Sometimes people are reluctant to share data because they’re afraid that others will run off with the data and "scoop” them. Although I do take this concern seriously, the chances that another group could repeat your entire study in a few months or years are generally very small, since they don’t have the same biochemical expertise as you.

However, we do need to be aware that the stakes can be influenced by the stage of your career. I can imagine that PhD candidates and early career researchers, especially in disciplines with high publication pressure, are not eager to share their data during their studies. It would help if journals agreed that if someone comes up with a study based on your data while your paper is under review, your submitted publication will still be considered new and original. Then a “scoop” by other researchers with your data will have much less impact: instead, one can see it as a sign that your data is valuable and leads to new insights.

What are the benefits of sharing data?

There are plenty of well-known benefits. By sharing your data, more research can be done with the same data, research can be repeated, and studies can be more easily compared. For research groups like mine, it’s crucial that people share their data; we need the data to improve and optimise our tools, which is an advantage for the data generators who are end-users of our tools as well.

By sharing research data, your publications become more reliable and credible, and you increase your own visibility and impact.

I think we should more strongly emphasize the personal benefits of sharing data, such as the fact that mistakes are more easily filtered out and that your research data in a repository is also preserved for the long term, so you can always access it as well.

What can WUR do to encourage researchers?

This is where the Recognition and Reward programme comes in.

A broader view and different assessment of a researcher’s performance are required. Open Science should become an aspect you can excel in and be judged on.

Providing reusable and accessible data files or building the tools for that should be formally appreciated given the efforts that go into this if you want to get it right.

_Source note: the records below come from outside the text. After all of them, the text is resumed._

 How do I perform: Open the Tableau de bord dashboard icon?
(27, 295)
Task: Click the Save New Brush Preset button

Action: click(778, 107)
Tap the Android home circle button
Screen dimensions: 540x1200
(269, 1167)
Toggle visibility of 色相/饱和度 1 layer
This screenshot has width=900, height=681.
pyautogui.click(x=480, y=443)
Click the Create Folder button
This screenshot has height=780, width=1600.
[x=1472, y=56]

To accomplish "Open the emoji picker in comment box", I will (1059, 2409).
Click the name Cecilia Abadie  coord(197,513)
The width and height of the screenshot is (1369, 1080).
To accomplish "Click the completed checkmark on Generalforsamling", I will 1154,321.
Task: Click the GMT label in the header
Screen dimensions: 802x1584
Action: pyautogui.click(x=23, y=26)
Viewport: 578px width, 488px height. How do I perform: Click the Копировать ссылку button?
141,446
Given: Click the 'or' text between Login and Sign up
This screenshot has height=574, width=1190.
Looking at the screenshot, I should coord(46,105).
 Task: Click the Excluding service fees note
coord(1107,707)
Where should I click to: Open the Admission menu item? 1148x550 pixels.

This is especially the case if these activities generate successes, such as publications or new research by third parties.

If you could invite three scientists (living or dead) to dinner to discuss open science, who would you invite and why?

It would be wonderful to meet Charles Darwin and Marie Curie and tell them about the Open Science movement! I imagine that they would be very surprised and enthusiastic. Actually, I’d very much like to go back in time myself and find out how they shared their knowledge in those days. Would it be possible to do anything at all with Open Science? What impact might it have had? Sure, we’re never going to find out, but given the travels Darwin made, some incredible datasets could have emerged!

At the present time, I would invite Pieter Dorrestein from UCSD University of California, San Diego. I collaborate with him and his team intensively. His Global Natural Products Social Molecular Networking (GNPS) platform is something everyone can use. As such, he is a great role model for me. I’d like to discuss with him how to shift to even better data descriptions to enable and promote the reuse of data. How can we make it easy for researchers to deposit their data but also ensure well-curated metadata and reliable annotations?

What can WUR focus on to make it easier?

Many tools and templates are already available to the community. It’d be good to have more discipline-specific tutorials so that groups can register FAIR data faster and meet the requirements of funders.

In my opinion, the success of Open Science ultimately depends on both the intrinsic motivation of and clear rewards for researchers. We should keep emphasizing the benefits, both for the scientific community as well as for individual researchers.